Protein is well-known for its satiating properties, but studies thathave tried to determine the difference in satiating properties between animal- and plant-based proteins have so far proved inconclusive, according to researchers from the University of Minnesota, led by Angela Bonnema.
The scientists therefore decided to determine whether a meal containing beef, a high source of protein, had more satiety-inducing potential that a bean-based meal with a moderate protein content and high fibre content.
Subjects were given beef meatloaf, which provided 26 g protein and 3 g fibre and on a separate occasion, a bean meatloaf which provided 17 g protein and 12 g fibre. The researchers found that there was no significant difference in the amount of food or snacks eaten later in the day.
“The findings of this study suggest that a high protein beef meal compared to a lower protein bean meal with high fibre content are similar in terms of appetite effects.”
But Bonnema et al. found that the order in which they gave the subjects the meatloaf had an impact on expected satiety. Those who knew they would receive the bean meal on the second visit anticipated feeling less full. "That is, subjects who anticipated the bean meal were less satiated than those who did not know whether they would receive the beef or bean meal."
Before beginning the experiment, subjects were told that they would be eating beef and bean-based meatloaves over the course of the two-week experiment. “In disclosing this information [the order of the meals], it is possible that some individuals who had received the beef meat loaf meal for the first visit then anticipated the consumption of a less familiar, bean-based meat loaf meal and therefore rated their hunger as less or unsure of how to rate. This phenomenon could be explained by the term food neophobia.”

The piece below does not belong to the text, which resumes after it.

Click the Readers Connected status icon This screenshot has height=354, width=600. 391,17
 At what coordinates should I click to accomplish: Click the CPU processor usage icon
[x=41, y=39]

The authors suggested this may be due to the relative unfamiliarity of a bean-based meatloaf, which meant they were unsure of how to rate their hunger or expected satiety. They called for further research to determine the impact of this neophobia.
Could it also be that plant-based sources of protein suffer from a satiety image problem in consumers' eyes?
A 2014 report by marketing company Acosta highlighted consumer uncertainty about "whether you can achieve sufficient protein levels from a meat-free diet and what kinds of meat alternative offerings are available.”
The report added: “Many consumers indicate interest in meat alternatives, but need guidance in making smart choices.”
A total of 28 male and female subjects aged 16 to 65 years took part in the study and were given a test meal four hours after eating breakfast on two different occasions. The two meals were identical in calorie content, fat and weight, and were served with 400 ml water.
Participants were instructed to record their food intake for the rest of the day, and then rated their hunger, fullness, prospective food intake, palatability and gastrointestinal tolerance.
Fibre also played a part in boosting immediate satiety after fifteen minutes after eating – but this then levelled off to be on a par with beef. “This could be due to the bulking effects of the fibre in the bean meal leading to greater gastric distension which can impact early satiety signalling,” wrote Bonnema et al.
Both meatloaves had similar ratings for palatability but beef performed better for pleasantness.
Source: Journal of Food Science
Article first published online: 13 August 2015 doi: 10.1111/1750-3841.12991
“The Effects of a Beef-Based Meal Compared to a Calorie Matched Bean-Based Meal on Appetite and Food Intake”
Authors: A.L. Bonnema, D. Altschwager, W. Thomas and J. L. Slavin.